Egg white ovomucin hydrolysate inhibits intestinal integrity damage in LPS-treated Caco-2 cells

Ovomucin-protex 26L hydrolysate could neutralize LPS and inhibit the endotoxic activities of LPS. It alleviated inflammation through MAPK and NFκB pathways, restored the expression and assembly of tight junction proteins, and benefited the barrier integrity of Caco-2 cells challenged with LPS. • Ovomucin-protex26L hydrolysate inhibited LPS-induced permeation in Caco-2 cells. • The hydrolysate restored tight junction protein expression and cell surface assembly. • The hydrolysate mitigated LPS stress and modulated NF-κB and MAPK pathways.

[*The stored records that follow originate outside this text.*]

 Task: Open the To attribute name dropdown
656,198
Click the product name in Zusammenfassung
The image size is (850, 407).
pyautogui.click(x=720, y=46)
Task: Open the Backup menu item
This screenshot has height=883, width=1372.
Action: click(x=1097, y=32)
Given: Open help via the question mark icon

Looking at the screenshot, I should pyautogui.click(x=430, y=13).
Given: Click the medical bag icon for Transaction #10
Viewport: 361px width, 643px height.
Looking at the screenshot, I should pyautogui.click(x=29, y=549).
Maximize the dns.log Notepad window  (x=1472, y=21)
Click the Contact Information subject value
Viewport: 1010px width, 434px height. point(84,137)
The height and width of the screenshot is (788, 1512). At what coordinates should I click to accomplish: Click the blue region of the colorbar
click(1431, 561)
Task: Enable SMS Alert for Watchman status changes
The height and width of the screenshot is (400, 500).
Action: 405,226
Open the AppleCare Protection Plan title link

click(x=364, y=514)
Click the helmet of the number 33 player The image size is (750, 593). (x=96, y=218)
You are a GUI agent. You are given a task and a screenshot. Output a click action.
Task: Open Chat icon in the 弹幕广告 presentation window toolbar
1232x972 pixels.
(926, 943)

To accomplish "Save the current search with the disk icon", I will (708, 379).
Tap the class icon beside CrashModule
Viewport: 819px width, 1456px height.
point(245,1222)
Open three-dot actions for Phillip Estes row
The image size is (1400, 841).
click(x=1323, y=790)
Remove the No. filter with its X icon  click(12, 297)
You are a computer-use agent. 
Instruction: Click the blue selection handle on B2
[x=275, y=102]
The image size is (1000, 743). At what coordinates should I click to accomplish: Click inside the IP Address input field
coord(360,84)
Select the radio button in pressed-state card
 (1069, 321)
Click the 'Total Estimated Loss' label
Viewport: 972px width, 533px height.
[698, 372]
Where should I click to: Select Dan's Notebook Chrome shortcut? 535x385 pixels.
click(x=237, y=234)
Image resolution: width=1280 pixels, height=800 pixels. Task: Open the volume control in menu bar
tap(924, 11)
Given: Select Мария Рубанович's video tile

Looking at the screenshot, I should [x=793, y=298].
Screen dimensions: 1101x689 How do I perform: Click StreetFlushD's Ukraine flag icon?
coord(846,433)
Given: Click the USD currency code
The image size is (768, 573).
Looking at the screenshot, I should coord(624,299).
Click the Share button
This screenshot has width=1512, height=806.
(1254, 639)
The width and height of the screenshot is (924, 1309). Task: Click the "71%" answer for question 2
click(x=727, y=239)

Disruption of the intestinal barrier is closely associated with intestinal inflammation and disease development. Ovomucin is a bioactive protein in chicken egg white, and its hydrolysate has been revealed to prevent the adhesion of pathogen to intestinal epithelial cells. However, the effect of ovomucin hydrolysate on intestinal barrier integrity and associated anti-inflammation mechanism has not been demonstrated. Here, we investigated its activity in lipopolysaccharide (LPS)-induced monolayer dysfunction of differentiated Caco-2 cells to unravel the underlying molecular mechanisms. Ovomucin-protex 26L hydrolysate significantly increased transepithelial electronic resistance (TEER) values, decreased the paracellular FITC-dextran flux permeability, and recovered the expression of occludin and ZO-1 in LPS-stimulated Caco-2 cells. Meanwhile, ovomucin-protex 26L hydrolysate significantly inhibited the LPS-induced activation of NF-κB and MAPK pathways. These results suggested the ability of ovomucin-protex 26L hydrolysate to suppress LPS-induced intestinal barrier function damage via the inhibition of inflammatory responses.